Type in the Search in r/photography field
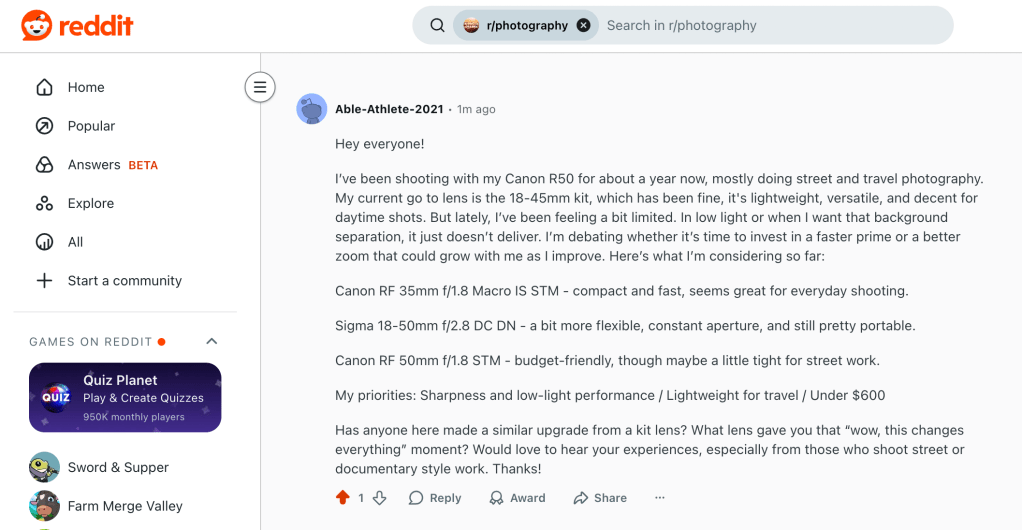The image size is (1022, 530). 770,26
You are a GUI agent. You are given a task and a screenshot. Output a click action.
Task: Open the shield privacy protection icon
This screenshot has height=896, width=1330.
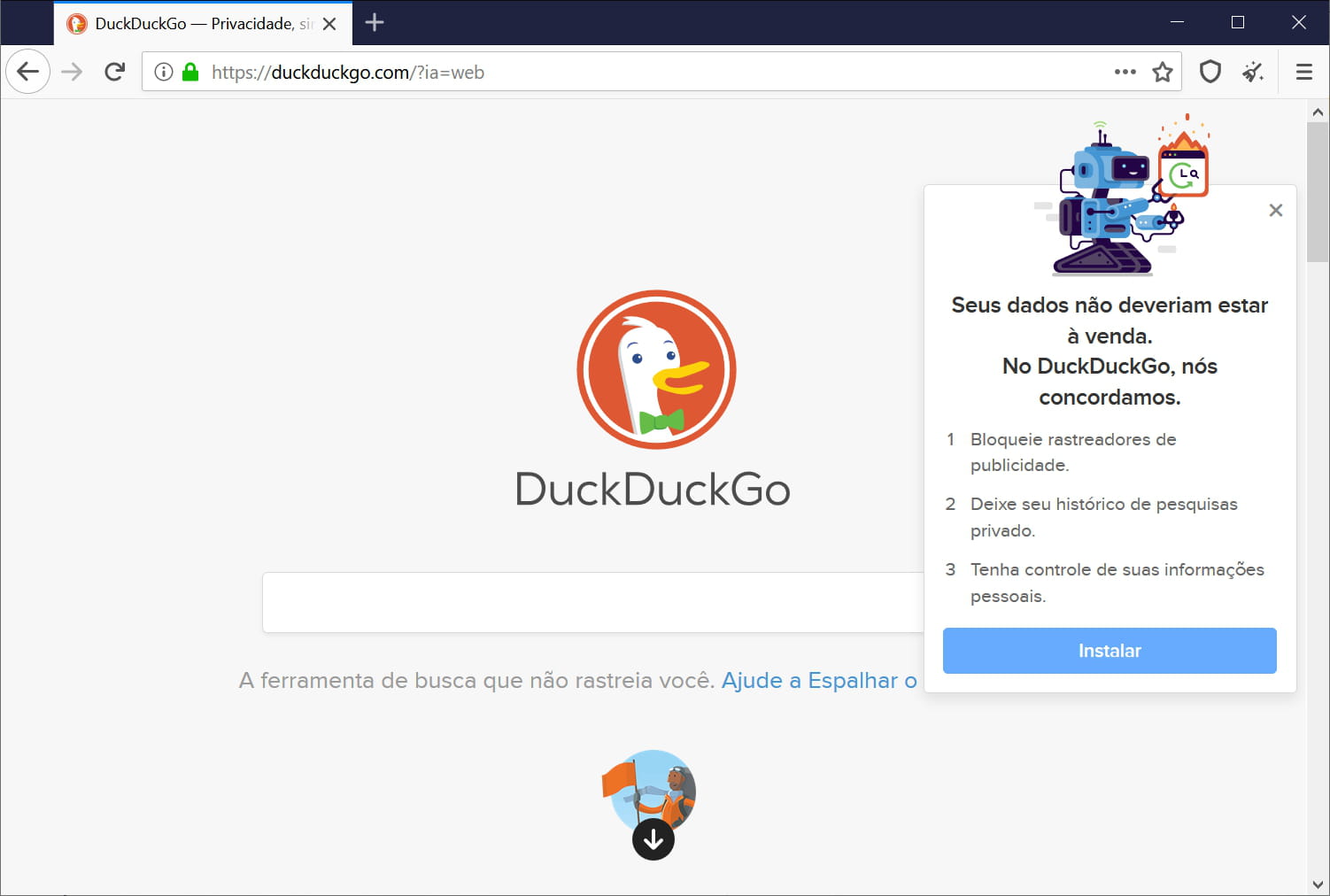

+-------+

## Exercise requirements
Since the copy must contain no pictures, return only the text of the records, exactly as it stands.

## Task result
Type in the Search in r/photography field
The image size is (1022, 530). 770,26
You are a GUI agent. You are given a task and a screenshot. Output a click action.
Task: Open the shield privacy protection icon
This screenshot has height=896, width=1330.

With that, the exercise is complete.